Aufgaben:
a. Prüfen Sie, ob die folgenden Aussagen mit dem Textauszug übereinstimmen. Beantworten Sie jede mit Ja oder Nein und belegen Sie sie mit den entscheidenden Worten des Textauszugs als wörtlichem Zitat: (i) Kaaz reist am nächsten Morgen ab. (ii) Goethe hält es für richtig, dass man im Theater auch schlechte Stücke bis zum Ende ansehen muss. (iii) Goethe nennt das kritisierte Buch sein schlechtestes.
b. Nennen Sie jeden Eigennamen einer Person oder literarischen Figur, der im Textauszug vorkommt, jeweils einmal.
c. Was will Kaaz laut Textauszug zu den Suppen-Ingredienzien legen?

Textauszug:
Samstag, 30. Mai 2009

»Das ist auch so ein Theaterkind wie du, Ottilie«, sagte er dann, und wir freuten uns miteinander über unsere beiderseitige Neigung. »Meine Tochter«, fügte er hinzu, »versäumt keinen Abend.« – »Solange gute heitere Stücke gegeben werden,« erwiderte ich, »lasse ich es gelten, allein bei schlechten Stücken muss man auch etwas aushalten.« – »Das ist eben recht,« erwiderte Goethe, »dass man nicht fort kann und gezwungen ist auch das Schlechte zu hören und zu sehen. Da wird man recht von Hass gegen das Schlechte durchdrungen und kommt dadurch zu einer desto besseren Einsicht des Guten. Beim Lesen ist das nicht so, da wirft man das Buch aus den Händen, wenn es einem nicht gefällt, aber im Theater muss man aushalten.« Ich gab ihm recht und dachte, der Alte sagt auch gelegentlich immer etwas Gutes.
»Gewiss«, sagte Schultz, »ist die persönliche Einwirkung eines so ausserordentlichen Menschen und Meisters wie Goethe ganz unschätzbar. Ich bin auch herübergekommen, um mich an diesem grossen Geiste einmal wieder zu erquicken.«
Goethe sagte einmal zu Rühle: »Ich heidnisch? Nun ich habe doch Gretchen hinrichten und Ottilie verhungern lassen; ist das den Leuten nicht christlich genug? Was wollen sie noch Christlicheres?«
Es geht uns hier ganz gut. Kaaz hat sich wohlbefunden, und geht morgen früh ab. Ich habe ihm Geld mitgegeben, dass er Suppen-Ingredienzien schicken soll, wozu er auch etwas Parmesan-Käse legen will, als welcher zu den Macaronis ganz unentbehrlich ist.
»Ich kann dieses Buch durchaus nicht billigen, Herr von Goethe; es ist wirklich unmoralisch, und ich empfehle es keinem Frauenzimmer.« Darauf hat Goethe eine Weile ganz ernsthaft geschwiegen und endlich mit vieler Innigkeit gesagt: »Das thut mir leid, es ist doch mein bestes Buch. Glauben Sie nicht, daß es die Grille eines alten Mannes ist – ja, man liebt das Kind am meisten, welches aus der letzten Ehe, aus der spätesten Zeit unserer Zeugungskraft stammt. Aber Sie thun mir und dem Buche Unrecht. Das Gesetz in dem Buche ist wahr, das Buch ist nicht unmoralisch, Sie müssen's nur vom größeren Gesichtspuncte betrachten; der gewöhnliche moralische Maßstab kann bei solchem Verhältniß sehr unmoralisch auftreten.«
Goethe kommt mir vor, wie der Orpheus in der antiken Poesie, der sich vor den auf seinen Gesang andringenden Bestien gewissermassen fürchtet. ... Goethen ist die Zärtlichkeit der Tiere unangenehm, sie macht ihm weh; aber mir macht die Zärtlichkeit gewisser Weiber gegen ihn noch viel weher, die mir viel schlimmer als diese Bestien vorkommen, eben weil es doch Menschen sind.

Daten:

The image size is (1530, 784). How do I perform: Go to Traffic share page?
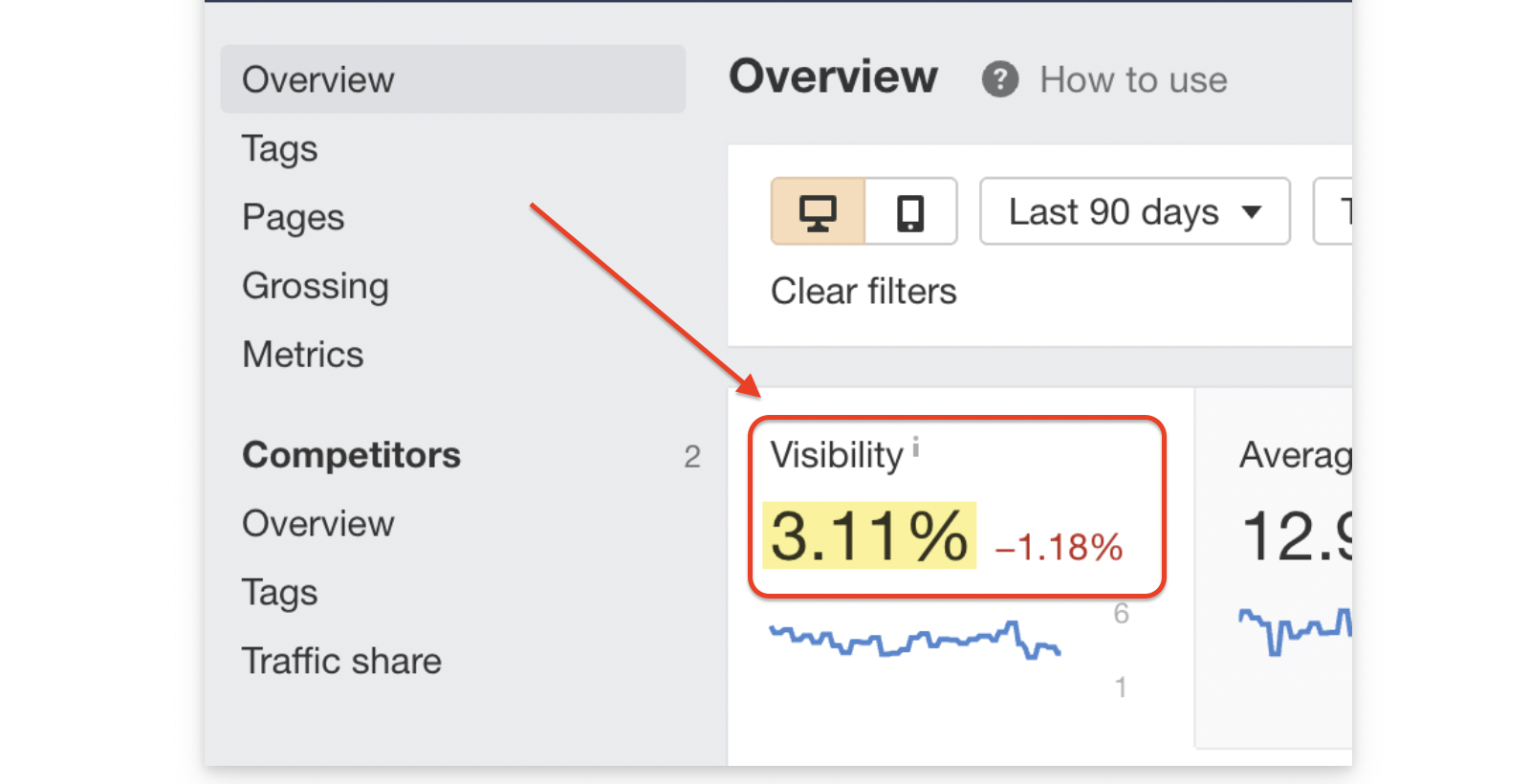pyautogui.click(x=341, y=662)
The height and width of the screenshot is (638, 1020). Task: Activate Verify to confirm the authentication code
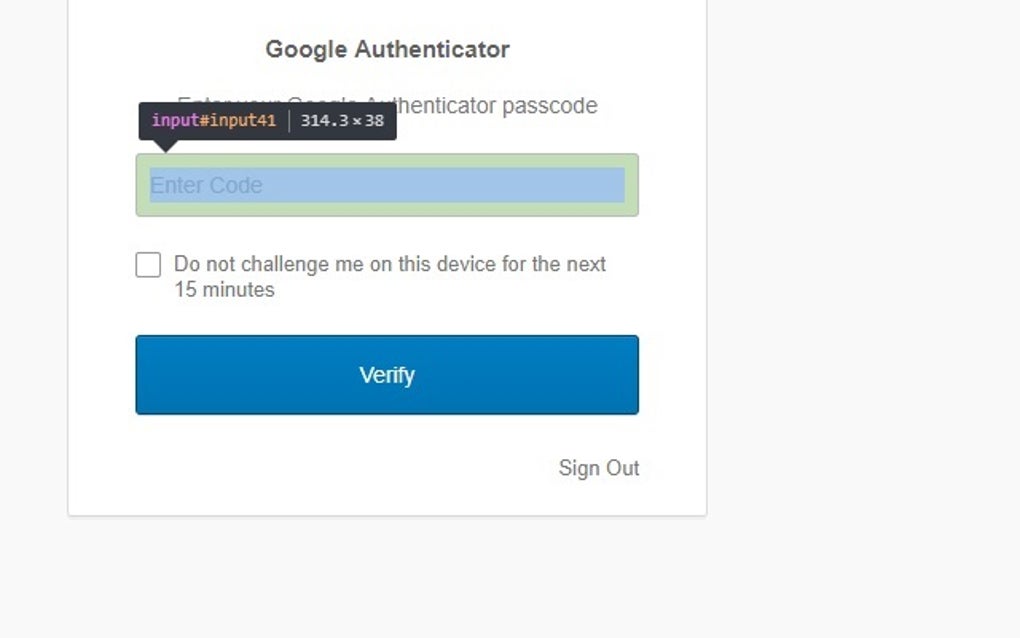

Lösungen:
a.
(i) Ja: „geht morgen früh ab“
(ii) Ja: „aber im Theater muss man aushalten.“
(iii) Nein: „es ist doch mein bestes Buch“

b. Ottilie, Goethe, Schultz, Rühle, Gretchen, Kaaz, Orpheus

c. Etwas Parmesan-Käse.